Vielleicht ein Grund, warum der Streit um die Kindergrundsicherung wieder aufbricht: Derzeit verhandelt die Bundesregierung über den Haushalt 2025 und die mittelfristige Finanzplanung. Bis Mitte April sind die Ministerien aufgefordert, Sparvorschläge einzureichen.

Warnung der SPD-Linke an FDP

Trotz der Bedenken der FDP wollen die Grünen an der Kindergrundsicherung festhalten. Die SPD speckt allerdings die Erwartungen inzwischen ab: Die Kindergrundsicherung könne nicht vor Mitte 2025 eingeführt werden, sagte Vize-Fraktionschef Sönke Rix der "Rheinischen Post": "Die Verhandlungen laufen und brauchen ihre Zeit."
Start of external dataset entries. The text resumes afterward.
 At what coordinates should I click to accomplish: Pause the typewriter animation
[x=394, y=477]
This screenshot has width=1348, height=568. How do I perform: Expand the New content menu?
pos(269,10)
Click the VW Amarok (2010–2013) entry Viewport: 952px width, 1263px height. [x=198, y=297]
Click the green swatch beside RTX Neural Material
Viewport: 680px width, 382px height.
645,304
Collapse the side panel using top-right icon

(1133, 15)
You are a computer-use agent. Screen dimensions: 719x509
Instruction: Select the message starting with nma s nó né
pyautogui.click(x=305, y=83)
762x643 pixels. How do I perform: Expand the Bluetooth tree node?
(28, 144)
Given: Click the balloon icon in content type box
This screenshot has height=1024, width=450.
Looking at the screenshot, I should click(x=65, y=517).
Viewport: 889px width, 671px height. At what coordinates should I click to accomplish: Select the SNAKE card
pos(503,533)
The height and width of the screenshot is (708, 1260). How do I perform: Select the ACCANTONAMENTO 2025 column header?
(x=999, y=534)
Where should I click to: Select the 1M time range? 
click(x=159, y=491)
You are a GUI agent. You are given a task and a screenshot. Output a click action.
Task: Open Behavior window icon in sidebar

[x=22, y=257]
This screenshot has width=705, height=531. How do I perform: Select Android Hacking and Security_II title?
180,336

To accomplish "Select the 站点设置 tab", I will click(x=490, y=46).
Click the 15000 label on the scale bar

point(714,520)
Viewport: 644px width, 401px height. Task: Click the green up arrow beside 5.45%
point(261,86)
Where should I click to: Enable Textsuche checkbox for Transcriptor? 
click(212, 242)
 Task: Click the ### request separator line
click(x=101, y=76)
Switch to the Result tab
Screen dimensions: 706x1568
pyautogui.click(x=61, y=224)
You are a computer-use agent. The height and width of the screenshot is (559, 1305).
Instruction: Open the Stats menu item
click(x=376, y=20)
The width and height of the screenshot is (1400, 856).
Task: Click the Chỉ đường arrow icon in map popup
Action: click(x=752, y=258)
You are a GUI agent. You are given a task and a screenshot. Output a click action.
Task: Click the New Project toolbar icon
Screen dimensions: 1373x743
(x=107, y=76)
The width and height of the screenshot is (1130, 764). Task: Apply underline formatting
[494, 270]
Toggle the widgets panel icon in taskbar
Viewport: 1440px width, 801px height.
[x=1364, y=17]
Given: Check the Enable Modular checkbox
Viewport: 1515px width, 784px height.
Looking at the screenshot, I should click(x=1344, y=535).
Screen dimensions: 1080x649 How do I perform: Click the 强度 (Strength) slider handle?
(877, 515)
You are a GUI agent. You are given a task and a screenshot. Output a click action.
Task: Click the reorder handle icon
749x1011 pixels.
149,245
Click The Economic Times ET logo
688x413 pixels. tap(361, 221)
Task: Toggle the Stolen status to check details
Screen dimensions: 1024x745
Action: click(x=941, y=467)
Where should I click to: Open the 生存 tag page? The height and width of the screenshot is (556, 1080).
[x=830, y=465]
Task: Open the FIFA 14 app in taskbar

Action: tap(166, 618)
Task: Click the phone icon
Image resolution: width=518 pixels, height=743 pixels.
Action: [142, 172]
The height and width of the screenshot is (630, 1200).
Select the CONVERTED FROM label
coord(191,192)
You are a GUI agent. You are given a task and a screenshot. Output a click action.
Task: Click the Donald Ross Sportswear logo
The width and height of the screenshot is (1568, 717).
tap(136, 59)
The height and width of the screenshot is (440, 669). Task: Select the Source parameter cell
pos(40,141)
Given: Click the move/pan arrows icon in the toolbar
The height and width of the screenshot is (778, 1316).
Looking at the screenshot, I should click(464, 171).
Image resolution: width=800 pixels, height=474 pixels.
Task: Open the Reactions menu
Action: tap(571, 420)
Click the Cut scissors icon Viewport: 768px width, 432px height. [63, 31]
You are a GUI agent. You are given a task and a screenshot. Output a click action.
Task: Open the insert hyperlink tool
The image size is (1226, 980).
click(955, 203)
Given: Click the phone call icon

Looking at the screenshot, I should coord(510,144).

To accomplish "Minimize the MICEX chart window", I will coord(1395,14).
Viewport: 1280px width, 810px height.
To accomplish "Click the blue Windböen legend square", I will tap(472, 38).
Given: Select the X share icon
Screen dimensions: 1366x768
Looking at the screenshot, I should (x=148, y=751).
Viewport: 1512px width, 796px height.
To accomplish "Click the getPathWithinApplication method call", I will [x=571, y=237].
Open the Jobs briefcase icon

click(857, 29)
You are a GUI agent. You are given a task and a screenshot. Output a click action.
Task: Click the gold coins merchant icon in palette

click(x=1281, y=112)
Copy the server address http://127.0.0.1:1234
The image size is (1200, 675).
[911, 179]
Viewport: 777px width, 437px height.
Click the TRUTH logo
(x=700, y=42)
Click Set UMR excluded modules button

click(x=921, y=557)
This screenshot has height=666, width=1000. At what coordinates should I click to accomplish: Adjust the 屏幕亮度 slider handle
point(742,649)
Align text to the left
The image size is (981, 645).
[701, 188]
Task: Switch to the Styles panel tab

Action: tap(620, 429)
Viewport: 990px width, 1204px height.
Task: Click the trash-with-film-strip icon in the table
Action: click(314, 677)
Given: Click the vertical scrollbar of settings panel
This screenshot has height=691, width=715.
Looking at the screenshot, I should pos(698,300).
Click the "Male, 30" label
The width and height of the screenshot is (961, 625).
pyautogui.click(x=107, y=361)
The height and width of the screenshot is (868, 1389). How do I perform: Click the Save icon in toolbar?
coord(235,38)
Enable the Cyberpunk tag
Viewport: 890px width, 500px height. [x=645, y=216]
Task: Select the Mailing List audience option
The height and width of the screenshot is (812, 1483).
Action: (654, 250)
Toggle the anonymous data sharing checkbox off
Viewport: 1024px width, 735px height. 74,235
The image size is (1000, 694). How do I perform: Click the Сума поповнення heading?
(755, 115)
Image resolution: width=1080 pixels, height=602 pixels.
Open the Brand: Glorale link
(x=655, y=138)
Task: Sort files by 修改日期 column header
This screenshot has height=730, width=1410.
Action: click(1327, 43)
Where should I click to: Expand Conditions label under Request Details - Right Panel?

Wir sollten nichts übers Knie brechen.
Sönke Rix, SPD
Allerdings kommen aus der SPD-Linken auch Warnungen an die FDP zur Koalitionsdisziplin. Die Kindergrundsicherung sei gemeinsam in der Koalition verabredet worden, sagte Tim Klüssendorf, Sprecher der Parlamentarischen Linken, der FAZ: "Wenn einzelne Akteure aus den Reihen der FDP die Sinnhaftigkeit der gesamten Verhandlungen in Frage stellen, entspricht das nicht den Vereinbarungen und auch nicht den Erwartungen der Familien in unserem Land", sagte er.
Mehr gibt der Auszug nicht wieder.